Ein Mitarbeiter des Werkhofs Sulgen reinigt Strassenpfosten.

Nana Do Carmo

Aufgrund des Netzbeschlusses geht die Thurtalachse auf den Jahreswechsel zum Bund. Die in N 23 umbenannte bisherige T14 gehört in Zukunft zum Nationalstrassengebiet VI, das sogenannte Gevi, erklärt Kantonsingenieur Andy Heller auf Anfrage. Der Bund hat den Kanton St.Gallen für den Unterhalt der Nationalstrassen im Gevi-Gebiet beauftragt. Das St.Galler Baudepartement betreibt dafür in St. Gallen-Neudorf einen Gevi-Stützpunkt.

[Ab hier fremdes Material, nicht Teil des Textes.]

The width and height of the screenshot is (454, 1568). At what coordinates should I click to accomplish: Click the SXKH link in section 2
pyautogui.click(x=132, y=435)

Der Kanton St. Gallen hat nun mit dem Kanton Thurgau eine Vereinbarung über den Unterhalt der Thurtal-Aachtal-Strassen N 23 von Bonau bis Arbon-West geschlossen. Für pauschal 1,285 Millionen Franken besorgt der Thurgau den Unterhalt auf seiner bisherigen Kantonsstrasse.
Dazu gehören unter anderem Winterdienst, Böschungen Auslichten und Leitplanken Wechseln nach Unfällen; ausgeführt werden die Arbeiten vom Werkhof Sulgen aus.

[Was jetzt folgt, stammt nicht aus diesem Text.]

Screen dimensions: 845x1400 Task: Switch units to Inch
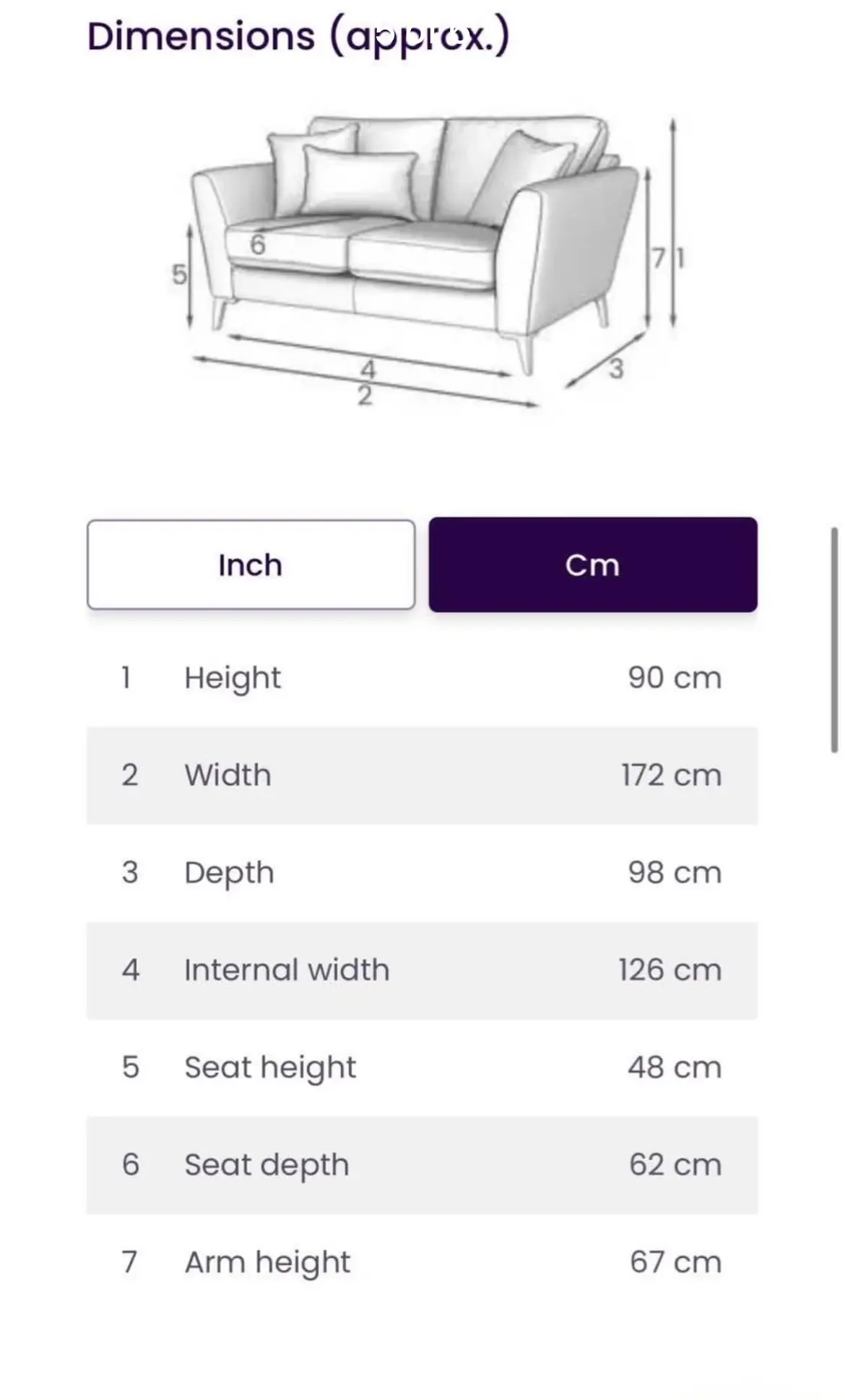(x=251, y=565)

Fussgänger-Schutzinsel ist im Thurtal Bundessache

Der Thurgau ist für den «betrieblichen und projektfreien Unterhalt» zuständig. Nicht mehr zu seinen Aufgaben gehört laut Heller beispielsweise, wenn etwa in Erlen eine Fussgängerschutzinsel erstellt werden soll.

Auch der Autobahnzubringer Arbon von Wiedehorn bis Meggenhus geht auf Neujahr vom Eigentum des Kantons Thurgau an den Bund über. Den Unterhalt besorgt weiterhin das Gevi, wie auch jenen der Thurgauer Autobahnabschnitte A 7 und A 1 .

Das Gevi verfügt dafür in Frauenfeld-Ost und Siegershausen über Stützpunkte. 2022 werden diese zu Gunsten eines neuen Stützpunkts in Müllheim aufgehoben.

Auch Winkeln-Herisau-Appenzell zum Gevi

Das Gevi ist das drittgrösste der elf Gebietseinheiten. Dazu gehören unter anderem die Autobahnen durchs Rheintal und entlang des Walensees. Nebst der N 23 kommt auf Neujahr die N 25 Winkeln-Herisau-Appenzell ins Gevi.

Wenn die Bodensee-Thurtalstrasse einmal gebaut ist, wird voraussichtlich auch das Gevi den Unterhalt besorgen. Die bisherige Kantonsstrasse fällt dann an den Thurgau zurück, der den Unterhalt dannzumal wieder in eigenem Auftrag besorgen wird.